***** INFORMATION SUPPLIED

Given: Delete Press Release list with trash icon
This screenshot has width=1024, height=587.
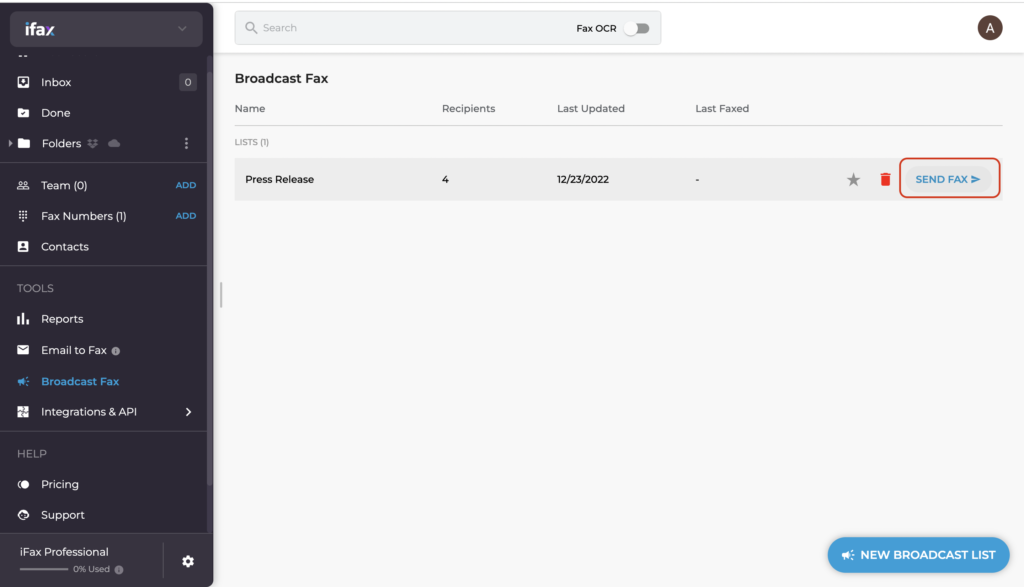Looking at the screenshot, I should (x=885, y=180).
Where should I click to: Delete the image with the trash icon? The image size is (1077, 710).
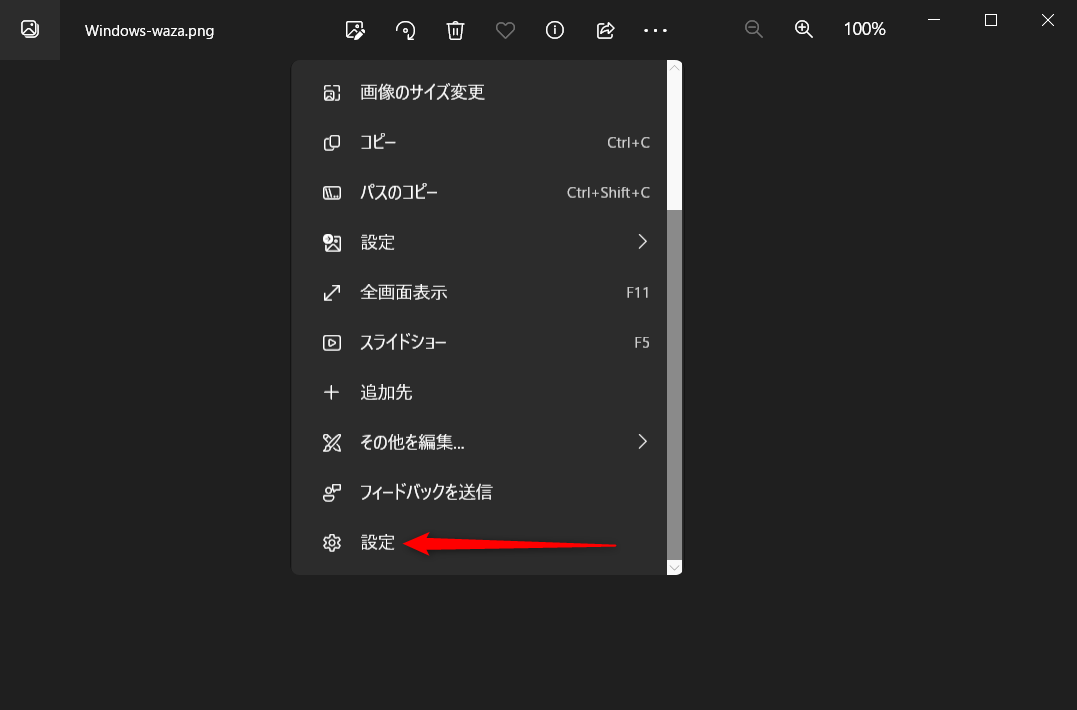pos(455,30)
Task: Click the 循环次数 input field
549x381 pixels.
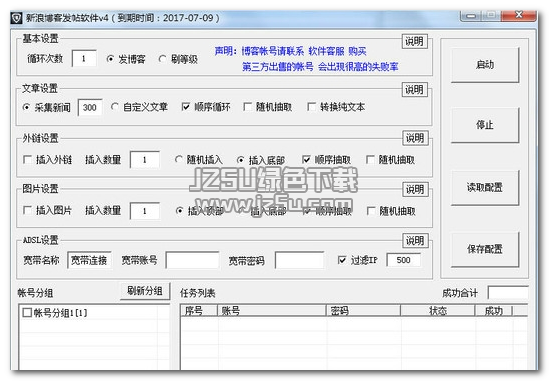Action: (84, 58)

**********

** ACTIVITY **
Before you return the listing exactly, strip out its pictures.

** RESULT OF THIS TASK **
Given: Delete Press Release list with trash icon
This screenshot has width=1024, height=587.
Looking at the screenshot, I should (x=885, y=180).
Where should I click to: Delete the image with the trash icon? The image size is (1077, 710).
pos(455,30)
Task: Click the 循环次数 input field
549x381 pixels.
Action: (84, 58)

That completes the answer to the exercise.